**WORK TO BE COMPLETED**
Each line below from the one containing "You are a computer-use" through the one containing "Instruction: Enable Use a master password" should be output exactly as it stands, and no other line should appear.

**GIVEN RECORDS**
________________________________________

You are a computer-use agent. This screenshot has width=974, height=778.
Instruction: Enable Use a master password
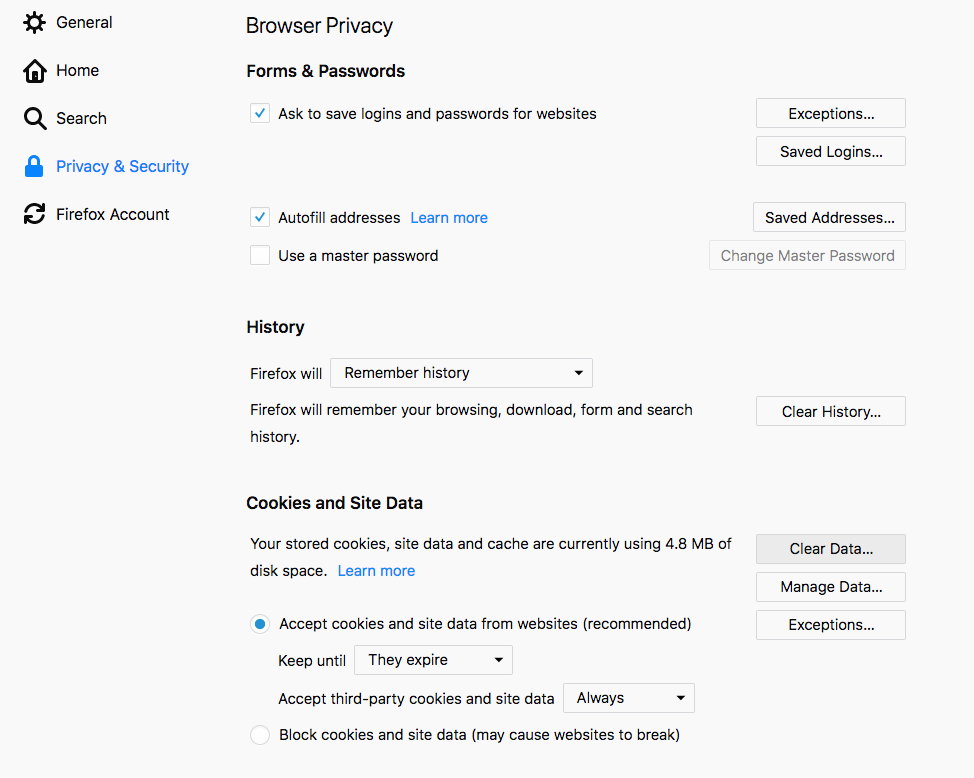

________________________________________

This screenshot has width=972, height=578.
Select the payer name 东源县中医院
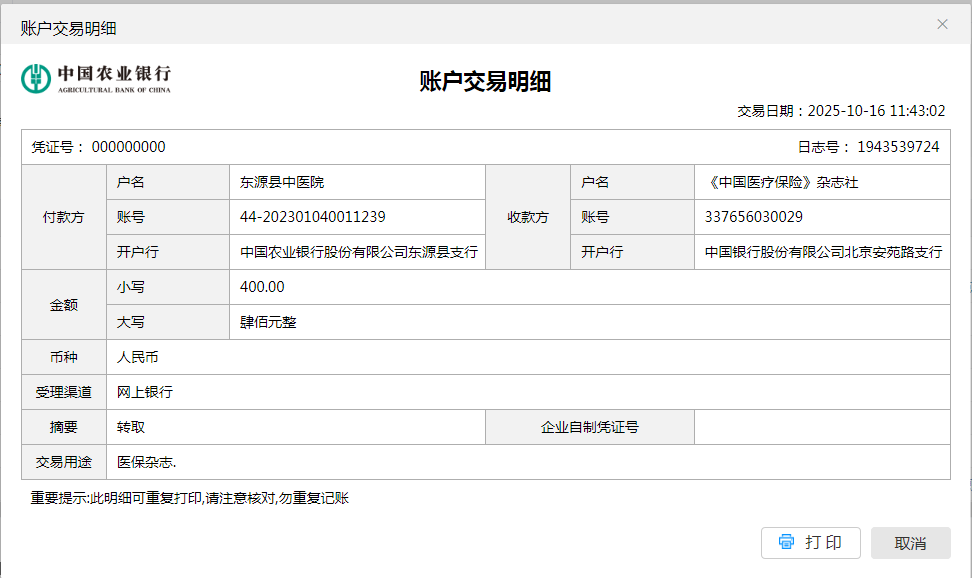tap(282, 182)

________________________________________

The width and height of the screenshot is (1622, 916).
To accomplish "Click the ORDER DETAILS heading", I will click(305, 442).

________________________________________

**WRITTEN RESPONSE**
You are a computer-use agent. This screenshot has width=974, height=778.
Instruction: Enable Use a master password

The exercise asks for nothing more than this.